Sabitlenmiş Tweet

I have just released "Part II of the Thermodynamic Theory of Learning series." It shows that the difficulty of continual learning and the emergence of catastrophic forgetting can be understood as a consequence of a “critical period closure,” in which the learning process itself gradually restricts future adaptability.
In Part I, we formulated learning as an irreversible transport process occurring over finite time and demonstrated that there is a theoretical lower bound on the irreversible cost required to move from one state to another. We termed this bound the Epistemic Speed Limit (ESL), showing that finite-time learning inevitably incurs entropy production.
Part II investigates how this irreversibility constrains future reachability.
Learning can be described as a transport map over parameter distributions. Let Ψ_A denote the transport map corresponding to one stage of learning, and Ψ_B the subsequent stage. The overall learning process is then represented by the composition Ψ_B ∘ Ψ_A.
The Jacobian of this transport map characterizes how infinitesimal perturbations in the current neighborhood of parameters are stretched or contracted as the learning dynamics evolve.
When maps are composed, their Jacobians compose multiplicatively. Since matrix rank cannot increase under composition, and singular values obey submultiplicative bounds, collapsed directions are not generically restored by subsequent learning.
This structure implies that as learning progresses, the “dynamically usable degrees of freedom”—that is, the reachable set—monotonically shrink.
To continuously measure this contraction of the reachable set, we introduce the notion of effective rank. This quantity measures the log-volume of directions that can be reconfigured without degrading previously learned tasks, and thus represents the degrees of freedom that remain dynamically accessible under future learning.

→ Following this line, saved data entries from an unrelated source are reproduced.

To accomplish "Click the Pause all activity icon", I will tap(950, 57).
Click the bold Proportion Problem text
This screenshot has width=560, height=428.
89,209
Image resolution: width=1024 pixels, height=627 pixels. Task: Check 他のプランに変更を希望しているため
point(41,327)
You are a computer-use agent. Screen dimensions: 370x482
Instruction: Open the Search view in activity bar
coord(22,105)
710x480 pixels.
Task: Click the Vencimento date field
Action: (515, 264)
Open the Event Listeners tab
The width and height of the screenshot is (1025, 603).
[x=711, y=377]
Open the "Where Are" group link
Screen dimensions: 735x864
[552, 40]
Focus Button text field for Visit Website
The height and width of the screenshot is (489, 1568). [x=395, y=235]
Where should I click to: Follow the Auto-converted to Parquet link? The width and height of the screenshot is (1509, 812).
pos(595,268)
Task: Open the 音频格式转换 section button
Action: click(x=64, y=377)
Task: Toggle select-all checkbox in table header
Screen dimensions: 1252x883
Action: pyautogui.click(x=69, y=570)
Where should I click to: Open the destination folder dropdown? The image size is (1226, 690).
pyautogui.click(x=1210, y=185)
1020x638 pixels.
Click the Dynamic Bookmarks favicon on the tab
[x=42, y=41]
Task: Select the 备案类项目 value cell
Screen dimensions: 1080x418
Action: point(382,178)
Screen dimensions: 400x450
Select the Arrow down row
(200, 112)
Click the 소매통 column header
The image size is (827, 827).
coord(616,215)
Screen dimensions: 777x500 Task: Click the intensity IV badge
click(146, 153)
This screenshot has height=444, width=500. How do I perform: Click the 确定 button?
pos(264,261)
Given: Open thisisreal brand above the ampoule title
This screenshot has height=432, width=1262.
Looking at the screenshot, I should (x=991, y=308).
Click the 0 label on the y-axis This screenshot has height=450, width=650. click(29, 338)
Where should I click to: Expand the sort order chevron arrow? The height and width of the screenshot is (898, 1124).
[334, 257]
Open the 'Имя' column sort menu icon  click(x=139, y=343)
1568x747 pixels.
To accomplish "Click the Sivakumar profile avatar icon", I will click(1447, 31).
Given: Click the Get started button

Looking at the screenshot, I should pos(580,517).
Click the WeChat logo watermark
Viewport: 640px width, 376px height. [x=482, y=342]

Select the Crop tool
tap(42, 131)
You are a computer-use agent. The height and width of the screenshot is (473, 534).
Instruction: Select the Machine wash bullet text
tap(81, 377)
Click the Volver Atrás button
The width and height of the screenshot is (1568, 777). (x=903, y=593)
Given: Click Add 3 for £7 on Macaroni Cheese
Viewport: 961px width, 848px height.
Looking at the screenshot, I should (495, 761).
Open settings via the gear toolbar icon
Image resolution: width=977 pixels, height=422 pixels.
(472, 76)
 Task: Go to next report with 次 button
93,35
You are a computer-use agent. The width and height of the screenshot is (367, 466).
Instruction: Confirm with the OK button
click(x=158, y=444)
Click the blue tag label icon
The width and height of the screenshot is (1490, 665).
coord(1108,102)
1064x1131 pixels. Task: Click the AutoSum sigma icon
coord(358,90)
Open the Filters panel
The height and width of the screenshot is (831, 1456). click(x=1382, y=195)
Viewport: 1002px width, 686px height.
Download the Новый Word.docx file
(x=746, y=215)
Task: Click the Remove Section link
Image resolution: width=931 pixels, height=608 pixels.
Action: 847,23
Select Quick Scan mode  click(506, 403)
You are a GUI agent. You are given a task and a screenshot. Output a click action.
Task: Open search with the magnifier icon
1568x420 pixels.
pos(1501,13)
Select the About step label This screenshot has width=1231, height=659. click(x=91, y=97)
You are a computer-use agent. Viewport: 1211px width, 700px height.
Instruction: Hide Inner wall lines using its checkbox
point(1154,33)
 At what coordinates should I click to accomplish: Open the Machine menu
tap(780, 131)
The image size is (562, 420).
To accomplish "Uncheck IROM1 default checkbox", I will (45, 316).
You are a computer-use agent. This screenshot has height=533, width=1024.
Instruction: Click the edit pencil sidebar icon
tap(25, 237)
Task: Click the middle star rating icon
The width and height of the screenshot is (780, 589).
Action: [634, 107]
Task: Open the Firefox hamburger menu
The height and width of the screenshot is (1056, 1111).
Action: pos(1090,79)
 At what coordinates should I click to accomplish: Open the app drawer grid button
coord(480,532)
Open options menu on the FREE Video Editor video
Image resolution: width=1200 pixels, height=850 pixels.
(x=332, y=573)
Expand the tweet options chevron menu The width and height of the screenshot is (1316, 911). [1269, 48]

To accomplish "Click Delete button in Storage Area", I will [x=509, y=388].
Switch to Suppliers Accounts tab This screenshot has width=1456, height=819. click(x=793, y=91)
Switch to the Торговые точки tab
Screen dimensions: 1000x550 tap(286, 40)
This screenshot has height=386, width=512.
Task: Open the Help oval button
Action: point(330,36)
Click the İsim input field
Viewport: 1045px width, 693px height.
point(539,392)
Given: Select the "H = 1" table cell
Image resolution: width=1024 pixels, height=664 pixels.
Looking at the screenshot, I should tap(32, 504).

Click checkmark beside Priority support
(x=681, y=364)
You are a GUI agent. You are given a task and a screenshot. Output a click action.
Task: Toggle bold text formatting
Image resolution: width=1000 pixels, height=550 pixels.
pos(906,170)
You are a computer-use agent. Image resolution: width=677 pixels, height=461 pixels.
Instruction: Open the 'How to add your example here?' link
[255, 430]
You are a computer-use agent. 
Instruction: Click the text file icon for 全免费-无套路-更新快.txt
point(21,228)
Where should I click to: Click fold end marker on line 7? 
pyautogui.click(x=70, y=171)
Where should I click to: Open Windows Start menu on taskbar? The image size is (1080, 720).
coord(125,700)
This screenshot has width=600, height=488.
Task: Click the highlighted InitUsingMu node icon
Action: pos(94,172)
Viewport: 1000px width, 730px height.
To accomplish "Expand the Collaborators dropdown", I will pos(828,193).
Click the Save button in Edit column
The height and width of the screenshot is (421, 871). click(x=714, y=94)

Importantly, effective rank may decrease even when task performance remains unchanged. In other words, future adaptability can be silently lost independently of current performance.
Furthermore, we formalize the local curvature structure required by a new task in terms of the stable rank of the Hessian. We prove a capacity-threshold theorem: when this required curvature dimension exceeds the remaining effective rank, adaptation without forgetting becomes impossible.
The key point is not that compatible multi-task solutions fail to exist. Rather, under finite-time non-equilibrium learning dynamics, even if compatible solutions exist in principle, they may become unreachable.
From this perspective, the difficulty of continual learning arises not merely from information loss, but from the irreversible disappearance of reconfigurable directions.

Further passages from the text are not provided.